What challenges have changed you forever? There are times which cause our whole lives to be measured in terms of “before” and “after”. Perhaps you went through major surgery, and have never felt the same since. Perhaps a fall has made you more fragile, or made it impossible to do the things you used to do. Perhaps your beloved has passed away, and now you find your way as a single person again. Perhaps it was coming out as a gay, lesbian, bisexual or transgender person. Perhaps it was a divorce that changed your name and your identity. Perhaps it was downsizing at your company, which led to unemployment. What struggles have transformed you, or are in the process of doing so right now?

Incidentally, night-wrestling with identity and history comes not just to Jacob and other individuals, but also to societies as a whole. The abolition of slavery and the Civil War is one such example, as is the Civil Rights movement. We are in such a time again now. In the words of a recent article in Time magazine, “One of the guiding principles of the protest movement that has come to be known as Black Lives Matter is that discomfort can bring change.”[4]

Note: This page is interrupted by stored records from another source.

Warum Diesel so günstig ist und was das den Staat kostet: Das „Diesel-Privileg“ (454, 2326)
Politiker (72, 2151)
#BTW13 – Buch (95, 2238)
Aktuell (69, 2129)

Our struggles and defeats as well as our victories come to define us. Existential threats to our identity or purpose will never be easy, or immediately understood as good. However, on occasion and by the grace of God, looking back on them later they may appear as a blessing in disguise. And as Jacob-now-Israel models for us, wrestling with God and ourselves until the daybreak “may end with a blessing, even though one may limp on afterward with the scars of the battle.”[5] May it be so for you, for me, and for all of God’s broken-yet-beautiful world.

Let us pray: Holy God, your servant Jacob wrestled throughout the long night and prevailed. In honor of his persistence you gave him a new name. Teach us to persist in the face of struggle, and call us to transformation. Amen.[6]

[1] Walter Brueggemann, Genesis, Interpretation Bible Commentary (Louisville: Westminster John Knox Press, 1986), 268.

[2] Brueggemann, 267.

[3] Parker J. Palmer, Let Your Life Speak (San Francisco: Jossey-Bass, 1999).

[4] Alex Altman, “Where Black Lives Matter goes from here”, TIME (August 31, 2015), 22.

[5] Preaching the New Common Lectionary: Year A, After Pentecost, by Fred B. Craddock et al. (Nashville: Abingdon Press, 1987), 71.

[6] Narrative Lectionary Worship Resources 2015-2016, Luther Seminary, 2015.